== Aim of the task ==
The answer must be every line from the entries below that contains "with".

== Listed records ==
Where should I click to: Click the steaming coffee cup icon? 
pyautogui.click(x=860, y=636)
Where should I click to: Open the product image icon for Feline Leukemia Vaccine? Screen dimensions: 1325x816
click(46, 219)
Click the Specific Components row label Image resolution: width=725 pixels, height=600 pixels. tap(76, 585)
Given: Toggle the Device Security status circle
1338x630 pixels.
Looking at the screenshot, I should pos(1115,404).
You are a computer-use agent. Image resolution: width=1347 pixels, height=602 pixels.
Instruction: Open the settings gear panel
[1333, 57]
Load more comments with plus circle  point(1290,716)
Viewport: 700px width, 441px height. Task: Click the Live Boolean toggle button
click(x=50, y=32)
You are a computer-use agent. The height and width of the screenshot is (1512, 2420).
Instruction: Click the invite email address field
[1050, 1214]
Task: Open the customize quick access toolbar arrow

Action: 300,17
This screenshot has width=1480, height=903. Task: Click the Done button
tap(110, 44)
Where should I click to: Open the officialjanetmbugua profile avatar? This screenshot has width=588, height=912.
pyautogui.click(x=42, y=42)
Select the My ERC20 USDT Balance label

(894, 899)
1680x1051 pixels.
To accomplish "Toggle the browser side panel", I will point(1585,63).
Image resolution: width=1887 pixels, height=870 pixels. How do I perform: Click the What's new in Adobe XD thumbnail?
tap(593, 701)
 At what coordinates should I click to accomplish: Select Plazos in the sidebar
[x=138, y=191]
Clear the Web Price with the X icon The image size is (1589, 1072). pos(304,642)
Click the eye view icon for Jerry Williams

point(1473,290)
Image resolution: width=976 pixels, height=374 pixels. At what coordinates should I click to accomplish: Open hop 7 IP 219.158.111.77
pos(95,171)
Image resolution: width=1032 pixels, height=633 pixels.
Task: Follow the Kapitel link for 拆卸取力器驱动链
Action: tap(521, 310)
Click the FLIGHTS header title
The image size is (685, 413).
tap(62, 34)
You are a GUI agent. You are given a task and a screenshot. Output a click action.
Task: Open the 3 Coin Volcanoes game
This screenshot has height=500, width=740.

== Expected answer ==
Load more comments with plus circle  point(1290,716)
Clear the Web Price with the X icon The image size is (1589, 1072). pos(304,642)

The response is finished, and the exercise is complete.